## Exercise details
Write the data out again so that it matches word for word.

## Material to process
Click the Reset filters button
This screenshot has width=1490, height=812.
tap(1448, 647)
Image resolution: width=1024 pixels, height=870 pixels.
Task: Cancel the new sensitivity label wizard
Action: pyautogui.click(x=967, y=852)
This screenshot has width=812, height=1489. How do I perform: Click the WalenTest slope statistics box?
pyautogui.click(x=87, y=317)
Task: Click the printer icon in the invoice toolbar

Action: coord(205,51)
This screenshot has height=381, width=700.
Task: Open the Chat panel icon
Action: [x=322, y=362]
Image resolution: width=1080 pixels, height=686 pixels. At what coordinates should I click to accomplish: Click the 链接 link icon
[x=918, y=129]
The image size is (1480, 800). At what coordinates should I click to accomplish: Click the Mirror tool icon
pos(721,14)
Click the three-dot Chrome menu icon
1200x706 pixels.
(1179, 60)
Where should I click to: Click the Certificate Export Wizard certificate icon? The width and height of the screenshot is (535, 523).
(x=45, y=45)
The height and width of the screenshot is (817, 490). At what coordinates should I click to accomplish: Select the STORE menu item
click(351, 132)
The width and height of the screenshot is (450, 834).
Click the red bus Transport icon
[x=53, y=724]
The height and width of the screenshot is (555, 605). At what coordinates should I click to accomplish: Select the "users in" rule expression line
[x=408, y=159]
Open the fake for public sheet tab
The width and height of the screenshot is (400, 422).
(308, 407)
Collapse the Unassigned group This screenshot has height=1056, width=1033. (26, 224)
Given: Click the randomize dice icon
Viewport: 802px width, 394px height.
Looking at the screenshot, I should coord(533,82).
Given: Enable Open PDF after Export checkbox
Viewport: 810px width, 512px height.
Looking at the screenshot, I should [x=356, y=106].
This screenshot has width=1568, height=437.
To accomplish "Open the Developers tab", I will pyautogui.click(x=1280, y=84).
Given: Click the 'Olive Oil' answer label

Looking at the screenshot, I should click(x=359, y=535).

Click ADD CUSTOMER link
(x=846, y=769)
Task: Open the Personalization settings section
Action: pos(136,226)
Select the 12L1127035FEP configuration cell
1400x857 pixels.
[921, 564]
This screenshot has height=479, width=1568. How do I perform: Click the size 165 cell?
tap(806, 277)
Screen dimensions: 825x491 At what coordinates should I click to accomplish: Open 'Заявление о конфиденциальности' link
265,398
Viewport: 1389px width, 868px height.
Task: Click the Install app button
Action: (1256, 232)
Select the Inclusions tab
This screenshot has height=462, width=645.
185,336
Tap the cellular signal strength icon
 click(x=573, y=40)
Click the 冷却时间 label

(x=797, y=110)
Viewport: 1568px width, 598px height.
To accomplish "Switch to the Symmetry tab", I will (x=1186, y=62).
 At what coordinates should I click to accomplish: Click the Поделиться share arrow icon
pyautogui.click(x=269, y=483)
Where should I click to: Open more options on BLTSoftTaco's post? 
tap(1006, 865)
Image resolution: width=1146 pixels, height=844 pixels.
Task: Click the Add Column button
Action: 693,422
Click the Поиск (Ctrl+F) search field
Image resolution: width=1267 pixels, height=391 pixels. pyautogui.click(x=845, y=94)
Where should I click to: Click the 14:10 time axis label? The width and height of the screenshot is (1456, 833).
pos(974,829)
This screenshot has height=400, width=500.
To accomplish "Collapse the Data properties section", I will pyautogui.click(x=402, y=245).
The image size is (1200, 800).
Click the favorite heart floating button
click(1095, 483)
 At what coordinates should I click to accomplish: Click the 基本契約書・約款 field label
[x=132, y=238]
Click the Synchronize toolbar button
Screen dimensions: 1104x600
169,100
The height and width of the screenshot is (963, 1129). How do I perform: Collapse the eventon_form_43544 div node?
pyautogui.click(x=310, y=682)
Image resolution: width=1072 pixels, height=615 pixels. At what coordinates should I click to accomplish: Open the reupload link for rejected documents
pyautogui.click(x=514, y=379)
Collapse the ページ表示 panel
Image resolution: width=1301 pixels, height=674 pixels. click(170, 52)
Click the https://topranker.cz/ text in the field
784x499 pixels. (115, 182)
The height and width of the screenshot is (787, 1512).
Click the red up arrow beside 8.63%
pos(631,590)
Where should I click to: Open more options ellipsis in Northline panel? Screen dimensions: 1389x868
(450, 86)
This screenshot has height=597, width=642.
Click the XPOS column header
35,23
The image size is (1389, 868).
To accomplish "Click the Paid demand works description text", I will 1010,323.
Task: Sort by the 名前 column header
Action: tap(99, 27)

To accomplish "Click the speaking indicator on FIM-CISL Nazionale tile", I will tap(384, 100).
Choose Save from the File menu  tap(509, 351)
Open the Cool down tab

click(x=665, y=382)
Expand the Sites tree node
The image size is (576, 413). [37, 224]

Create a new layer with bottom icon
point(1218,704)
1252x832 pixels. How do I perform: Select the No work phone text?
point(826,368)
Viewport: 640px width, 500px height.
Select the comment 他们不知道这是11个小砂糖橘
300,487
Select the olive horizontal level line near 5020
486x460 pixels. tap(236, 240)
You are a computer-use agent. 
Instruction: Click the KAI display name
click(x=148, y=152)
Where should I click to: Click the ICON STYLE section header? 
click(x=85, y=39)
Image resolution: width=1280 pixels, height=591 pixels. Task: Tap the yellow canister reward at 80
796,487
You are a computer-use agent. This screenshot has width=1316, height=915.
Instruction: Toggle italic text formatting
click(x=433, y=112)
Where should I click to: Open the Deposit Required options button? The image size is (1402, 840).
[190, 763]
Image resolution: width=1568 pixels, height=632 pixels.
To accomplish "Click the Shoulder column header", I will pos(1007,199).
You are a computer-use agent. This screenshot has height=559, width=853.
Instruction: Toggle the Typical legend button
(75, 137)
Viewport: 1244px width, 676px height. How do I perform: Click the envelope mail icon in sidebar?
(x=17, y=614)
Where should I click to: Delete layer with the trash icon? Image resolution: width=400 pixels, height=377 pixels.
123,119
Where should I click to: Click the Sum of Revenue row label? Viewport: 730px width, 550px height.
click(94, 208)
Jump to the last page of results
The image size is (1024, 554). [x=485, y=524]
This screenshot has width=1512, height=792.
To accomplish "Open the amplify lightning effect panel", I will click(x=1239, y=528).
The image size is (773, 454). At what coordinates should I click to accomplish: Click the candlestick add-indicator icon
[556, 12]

## Answer section
Click the Reset filters button
This screenshot has width=1490, height=812.
tap(1448, 647)
Image resolution: width=1024 pixels, height=870 pixels.
Task: Cancel the new sensitivity label wizard
Action: pyautogui.click(x=967, y=852)
This screenshot has width=812, height=1489. How do I perform: Click the WalenTest slope statistics box?
pyautogui.click(x=87, y=317)
Task: Click the printer icon in the invoice toolbar

Action: coord(205,51)
This screenshot has height=381, width=700.
Task: Open the Chat panel icon
Action: [x=322, y=362]
Image resolution: width=1080 pixels, height=686 pixels. At what coordinates should I click to accomplish: Click the 链接 link icon
[x=918, y=129]
The image size is (1480, 800). At what coordinates should I click to accomplish: Click the Mirror tool icon
pos(721,14)
Click the three-dot Chrome menu icon
1200x706 pixels.
(1179, 60)
Where should I click to: Click the Certificate Export Wizard certificate icon? The width and height of the screenshot is (535, 523).
(x=45, y=45)
The height and width of the screenshot is (817, 490). At what coordinates should I click to accomplish: Select the STORE menu item
click(351, 132)
The width and height of the screenshot is (450, 834).
Click the red bus Transport icon
[x=53, y=724]
The height and width of the screenshot is (555, 605). At what coordinates should I click to accomplish: Select the "users in" rule expression line
[x=408, y=159]
Open the fake for public sheet tab
The width and height of the screenshot is (400, 422).
(308, 407)
Collapse the Unassigned group This screenshot has height=1056, width=1033. (26, 224)
Given: Click the randomize dice icon
Viewport: 802px width, 394px height.
Looking at the screenshot, I should coord(533,82).
Given: Enable Open PDF after Export checkbox
Viewport: 810px width, 512px height.
Looking at the screenshot, I should [x=356, y=106].
This screenshot has width=1568, height=437.
To accomplish "Open the Developers tab", I will pyautogui.click(x=1280, y=84).
Given: Click the 'Olive Oil' answer label

Looking at the screenshot, I should click(x=359, y=535).

Click ADD CUSTOMER link
(x=846, y=769)
Task: Open the Personalization settings section
Action: pos(136,226)
Select the 12L1127035FEP configuration cell
1400x857 pixels.
[921, 564]
This screenshot has height=479, width=1568. How do I perform: Click the size 165 cell?
tap(806, 277)
Screen dimensions: 825x491 At what coordinates should I click to accomplish: Open 'Заявление о конфиденциальности' link
265,398
Viewport: 1389px width, 868px height.
Task: Click the Install app button
Action: (1256, 232)
Select the Inclusions tab
This screenshot has height=462, width=645.
185,336
Tap the cellular signal strength icon
 click(x=573, y=40)
Click the 冷却时间 label

(x=797, y=110)
Viewport: 1568px width, 598px height.
To accomplish "Switch to the Symmetry tab", I will (x=1186, y=62).
 At what coordinates should I click to accomplish: Click the Поделиться share arrow icon
pyautogui.click(x=269, y=483)
Where should I click to: Open more options on BLTSoftTaco's post? 
tap(1006, 865)
Image resolution: width=1146 pixels, height=844 pixels.
Task: Click the Add Column button
Action: 693,422
Click the Поиск (Ctrl+F) search field
Image resolution: width=1267 pixels, height=391 pixels. pyautogui.click(x=845, y=94)
Where should I click to: Click the 14:10 time axis label? The width and height of the screenshot is (1456, 833).
pos(974,829)
This screenshot has height=400, width=500.
To accomplish "Collapse the Data properties section", I will pyautogui.click(x=402, y=245).
The image size is (1200, 800).
Click the favorite heart floating button
click(1095, 483)
 At what coordinates should I click to accomplish: Click the 基本契約書・約款 field label
[x=132, y=238]
Click the Synchronize toolbar button
Screen dimensions: 1104x600
169,100
The height and width of the screenshot is (963, 1129). How do I perform: Collapse the eventon_form_43544 div node?
pyautogui.click(x=310, y=682)
Image resolution: width=1072 pixels, height=615 pixels. At what coordinates should I click to accomplish: Open the reupload link for rejected documents
pyautogui.click(x=514, y=379)
Collapse the ページ表示 panel
Image resolution: width=1301 pixels, height=674 pixels. click(170, 52)
Click the https://topranker.cz/ text in the field
784x499 pixels. (115, 182)
The height and width of the screenshot is (787, 1512).
Click the red up arrow beside 8.63%
pos(631,590)
Where should I click to: Open more options ellipsis in Northline panel? Screen dimensions: 1389x868
(450, 86)
This screenshot has height=597, width=642.
Click the XPOS column header
35,23
The image size is (1389, 868).
To accomplish "Click the Paid demand works description text", I will 1010,323.
Task: Sort by the 名前 column header
Action: tap(99, 27)

To accomplish "Click the speaking indicator on FIM-CISL Nazionale tile", I will tap(384, 100).
Choose Save from the File menu  tap(509, 351)
Open the Cool down tab

click(x=665, y=382)
Expand the Sites tree node
The image size is (576, 413). [37, 224]

Create a new layer with bottom icon
point(1218,704)
1252x832 pixels. How do I perform: Select the No work phone text?
point(826,368)
Viewport: 640px width, 500px height.
Select the comment 他们不知道这是11个小砂糖橘
300,487
Select the olive horizontal level line near 5020
486x460 pixels. tap(236, 240)
You are a computer-use agent. 
Instruction: Click the KAI display name
click(x=148, y=152)
Where should I click to: Click the ICON STYLE section header? 
click(x=85, y=39)
Image resolution: width=1280 pixels, height=591 pixels. Task: Tap the yellow canister reward at 80
796,487
You are a computer-use agent. This screenshot has width=1316, height=915.
Instruction: Toggle italic text formatting
click(x=433, y=112)
Where should I click to: Open the Deposit Required options button? The image size is (1402, 840).
[190, 763]
Image resolution: width=1568 pixels, height=632 pixels.
To accomplish "Click the Shoulder column header", I will pos(1007,199).
You are a computer-use agent. This screenshot has height=559, width=853.
Instruction: Toggle the Typical legend button
(75, 137)
Viewport: 1244px width, 676px height. How do I perform: Click the envelope mail icon in sidebar?
(x=17, y=614)
Where should I click to: Delete layer with the trash icon? Image resolution: width=400 pixels, height=377 pixels.
123,119
Where should I click to: Click the Sum of Revenue row label? Viewport: 730px width, 550px height.
click(94, 208)
Jump to the last page of results
The image size is (1024, 554). [x=485, y=524]
This screenshot has width=1512, height=792.
To accomplish "Open the amplify lightning effect panel", I will click(x=1239, y=528).
The image size is (773, 454). At what coordinates should I click to accomplish: Click the candlestick add-indicator icon
[556, 12]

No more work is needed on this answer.